DanceHouse to stream spectacular Babel 7.16 as part of Digidance Series, December 8 to 19

Inspired by the Tower of Babel and featuring dancers from around the globe, filmed production is choreographed by Belgians Damien Jalet and Sidi Larbi Cherkaoui

Photo by Christophe Raynaud de Lage

 
 

As part of its ongoing Digidance series of streamed dance performances, Dancehouse presents Babel 7.16.

This spectacular work is a reimagining of 2010’s Babel(words), co-choreographed and envisioned by two of the world’s hottest choreographers: Belgians Damien Jalet and Sidi Larbi Cherkaoui, with a visual concept by British visual artist and sculptor Antony Gormley. Babel 7.16 will be available streaming on-demand from December 8 to 19.

Using the biblical story of the Tower of Babel as its inspiration, the production brings 22 dancers from 15 nations together in a driving exploration of the complexity, chaos, and possibilities generated as diverse cultures come together. In the Biblical story, humankind attempts to draw closer to God by building a tower toward him. Refusing to share his domain, the deity punishes his worshippers by dividing them into competing nations and languages.

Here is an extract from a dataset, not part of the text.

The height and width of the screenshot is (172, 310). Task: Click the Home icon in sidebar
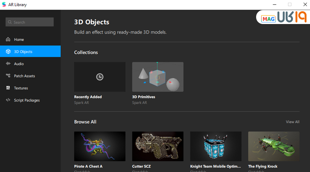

“When Babel(words) premiered in 2010, its vision of a fractured world seemed utterly of the moment. Praising the creation, The Guardian hailed the work as ‘the most fiercely resonant dance theatre of the decade.’ Six years later, following the terrorist attacks in Paris and at the dawn of the Trump era, Babel 7.16 only seemed more relevant to a divided globe,” says Jim Smith, artistic and executive director of DanceHouse. “And here in 2021, as we are siloed by social media, as a global pandemic geographically and socially isolates us—this work’s multitude of competing, disconnected voices feels more of this time than ever.”

The diverse group of dancers—who bring not only their bodies, but their voices, dialects, and personal stories of connection and withdrawal to the stage—are amplified by British sculptor Antony Gormley’s light-catching steel cubes and imposing three-dimensional structures, which define and redefine the space in seemingly infinite geometric permutations.

Cherkaoui and Jalet heighten their distinctive movement vocabulary with an original score that is as diverse as the dancers themselves; its rhythms combine taiko drums, bamboo flute, kokyu violin, and more into a fusion of Eastern and Western sounds.

At times intimate and sensual, at times irreverent and quirky, among Babel 7.16’s highlights are a Kama Sutra pas de deux, multi-lingual border-guard robots, smooth-talking Frenchmen who regress to cavemen, and even a monstrous amalgam of six dancers that lays waste to everything in sight.  

Digidance is a joint initiative of Harbourfront Centre (Toronto), the National Arts Centre (Ottawa), and Danse Danse (Montreal), in association with Springboard Performance (Calgary), and was inaugurated to stream significant large-scale dance works from around the globe to Canadians.